Text for analysis:

──────

The Islamic democracy project is nothing if not beguiling. From Clinton’s Orwellian “peace process” through Bush’s cloying “freedom agenda” to Obama’s contortion of an Islamist ascendancy into “the Arab Spring,” the dream teems with self-congratulation, so much so that its debilitating downsides go unseen and unaddressed. Thanks to the Islamic Republic of Iran, that situation has just gone from dangerously delusional to dangerous, period.
The list of downsides is long. There is the rudimentary problem that democracy promotion does not work. As a national-security strategy, it is irrelevant to our threat environment.
Yes, democratic nations tend to avoid war with each other. If al-Qaeda were Afghanistan, it might make sense to spend tenfold Afghanistan’s GDP to drag it kicking and Allahu-akbar
ing 14 centuries forward. But principles fit for sovereign states are inapposite when it comes to global terror networks. The latter have no incentive to secure citizens and territory; for them, democratic freedoms are not values to be cherished but weapons to be exploited. To plot their gruesome business, Mohamed Atta & Co. found democracy in Hamburg, Madrid, Scottsdale, and Venice, Fla., perfectly suitable.
Then there is the unwelcome fact that promoting Western democracy in Islamic lands actually increases the threat to us. This owes to our enemies’ animating ideology — the one doctrine that gets even less scrutiny than that of democracy promotion.
Under sharia, the law of Islam, non-Muslim forces that occupy Muslim territory must be attacked until they are driven out. It makes no difference that the non-Muslims believe they are engaged in a humanitarian effort to make life better for Muslims. In Muslim lands, Islamic doctrine holds that sharia is to be regarded as the supreme law, and it is a code that rejects core democratic principles, including the foundational conceits that people are free, equal, and at liberty to enact the laws of their choosing, irrespective of sharia.

──────

Source data:
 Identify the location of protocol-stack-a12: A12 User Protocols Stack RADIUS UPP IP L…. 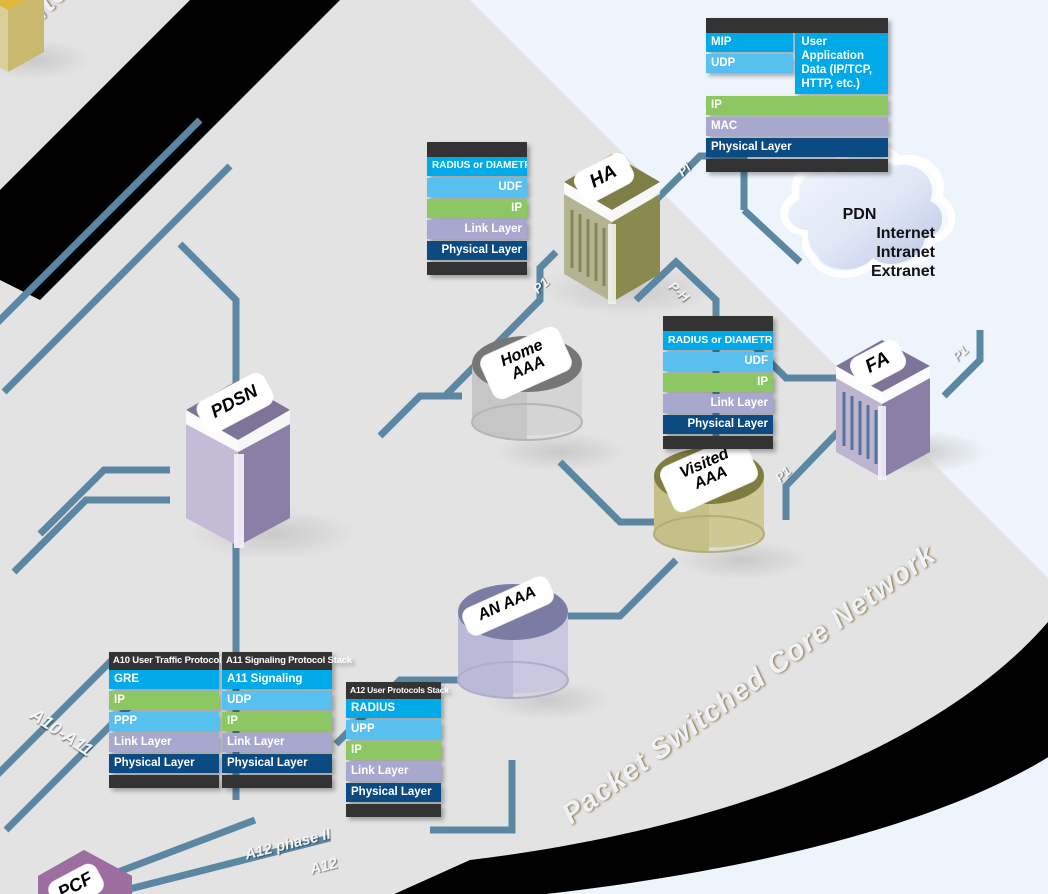
(398, 750).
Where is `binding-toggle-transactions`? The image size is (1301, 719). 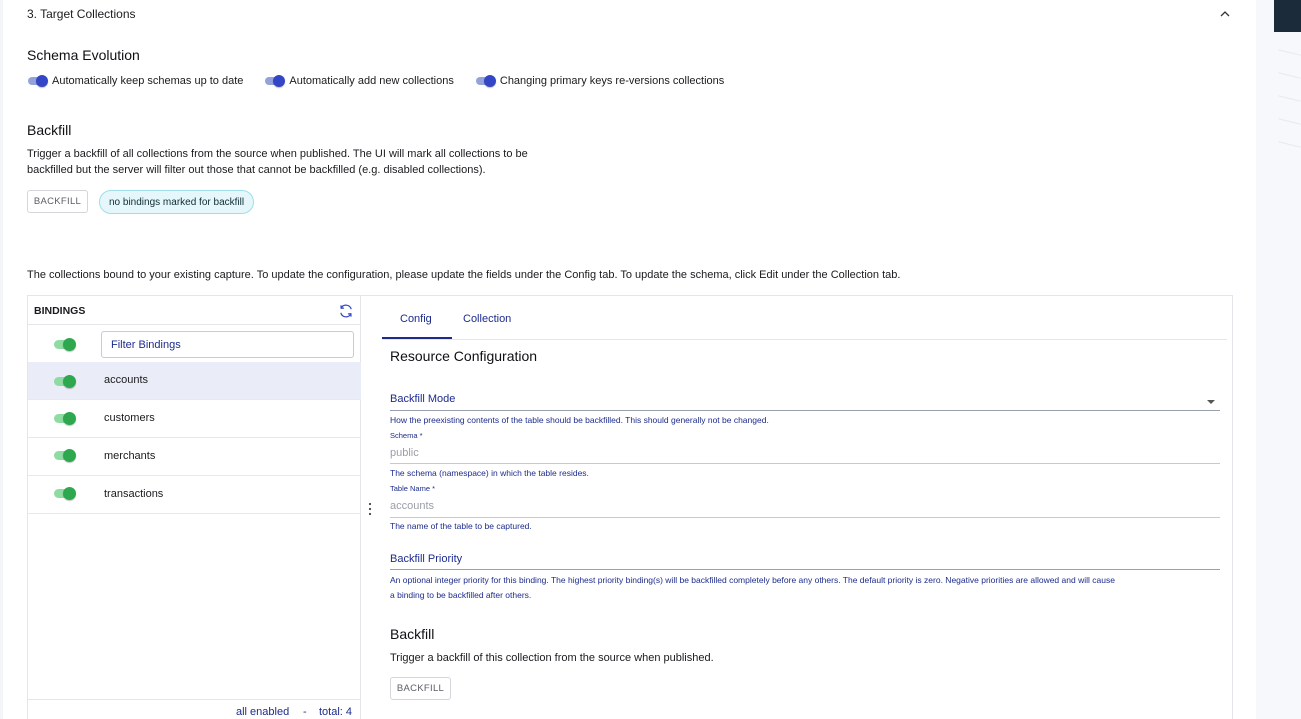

──────

Reproduce word for word the passage of the essay on Islamic democracy promotion starting with "Then there is" and going on through "irrespective of sharia.".

Then there is the unwelcome fact that promoting Western democracy in Islamic lands actually increases the threat to us. This owes to our enemies’ animating ideology — the one doctrine that gets even less scrutiny than that of democracy promotion.
Under sharia, the law of Islam, non-Muslim forces that occupy Muslim territory must be attacked until they are driven out. It makes no difference that the non-Muslims believe they are engaged in a humanitarian effort to make life better for Muslims. In Muslim lands, Islamic doctrine holds that sharia is to be regarded as the supreme law, and it is a code that rejects core democratic principles, including the foundational conceits that people are free, equal, and at liberty to enact the laws of their choosing, irrespective of sharia.